How to Audit Technical Debt in a SaaS Codebase

Most technical debt content is either too academic ("debt is the cost of future change") or too generic ("review your architecture quarterly"). Neither helps when you're a CTO who knows the codebase has problems and needs to communicate their severity to a non-technical CEO or board.

This post is a practical audit framework. Specific signals to measure, specific thresholds for each, and a triage model that distinguishes between debt you fix this sprint, debt you schedule, and debt you accept as a cost of doing business.

Why Audits Fail

The typical technical debt audit ends with a Google Doc full of findings that nobody acts on. The reason is usually one of two things: the findings aren't prioritized (a list of 47 issues is not an action plan), or they aren't connected to business outcomes (engineers care about the clean code argument; founders care about the revenue and risk argument).

A useful audit produces a short list of high-impact items tied to measurable outcomes — slower feature velocity, incident risk, customer-facing latency — and a clear triage recommendation for each.

What to Measure

Query Performance

Pull your P99 response times from your APM tool (Datadog, New Relic, Sentry, or query logs). The threshold: P99 above 500ms on any endpoint in your critical path is actionable debt, not aspirational improvement. "Critical path" means anything in the user's primary workflow — login, dashboard load, core CRUD operations.

For database-level analysis, enable pg_stat_statements in PostgreSQL and pull the top 20 queries by total time. A query that runs 5,000 times/day at 50ms each is a higher-priority target than one that runs twice a day at 2 seconds. Total time in production is the metric, not per-execution time.

Missing indexes are the most common source of P99 debt in early-stage SaaS. Run EXPLAIN ANALYZE on your top 10 slow queries. Sequential scans on tables above 100k rows where an index would apply are immediate fixes — typically an afternoon of work that drops latency by 60–80%.

Bundle Size and Frontend Performance

Run ANALYZE=true next build or the equivalent bundle analyzer. The threshold: above 400kB gzipped JavaScript on the initial bundle is structural debt. Code splitting handles the rest — this is specifically about what ships on first load.

Check LCP against field data in Google Search Console, not Lighthouse lab scores. LCP above 2.5 seconds on your core pages is a retention problem, not just a performance score. Common culprits: unoptimized images above 200kB, synchronous third-party scripts in <head>, and large dependencies that aren't tree-shaken (moment.js, full lodash, full icon libraries).

Type Coverage

Run tsc --strict --noEmit and count errors. In a codebase with real type discipline, this should return zero errors. Count how many files include @ts-ignore or @ts-expect-error suppressions with no explanatory comment — these are load-bearing type suppressions, not temporary shortcuts.

The threshold: above 500 strict-mode TypeScript errors or above 5% any coverage in domain logic is type system debt that will manifest as runtime bugs. TypeScript's value comes from making incorrect states unrepresentable.
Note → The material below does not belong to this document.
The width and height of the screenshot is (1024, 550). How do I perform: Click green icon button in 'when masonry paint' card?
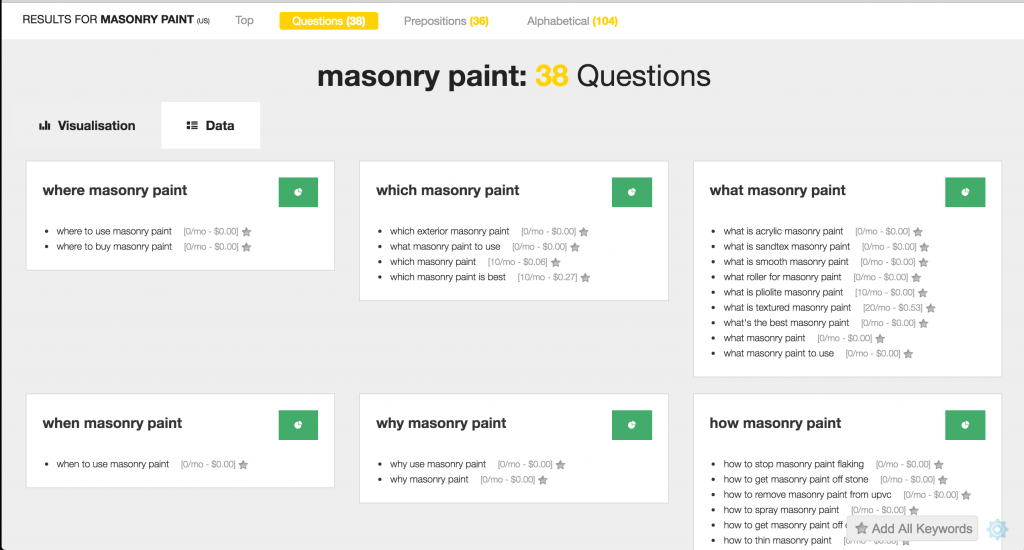298,425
If the types are lying, the safety net is gone.

Test Coverage

Pull test coverage on your critical paths — not overall coverage, which is gamed by testing utility functions. You want: coverage on authentication flows, payment processing, data mutation operations, and any business logic that's wrong in production more than once a year.

The threshold: below 60% branch coverage on critical paths means refactoring those paths is risky. Not because coverage is the goal, but because coverage correlates with whether you'll catch regressions before users do.

Low coverage by itself isn't urgent debt — it's a risk multiplier. It makes every other piece of debt harder to fix because you can't validate that your fixes didn't break something adjacent.

Observability Gaps

If your team's primary incident detection method is a user email, you have observability debt. Audit: Are critical path errors alerted on? Do you have P50/P95/P99 latency on your most important endpoints? Do you have structured logging with request tracing IDs?

The threshold: if you can't answer "how many users hit a 500 error in the last 24 hours" within 60 seconds, you're finding out about incidents after users do.

Dependency Drift

Run npm outdated. Flag any dependency more than two major versions behind on your critical path — auth libraries, ORM, framework. Security CVEs accrue on outdated dependencies non-linearly.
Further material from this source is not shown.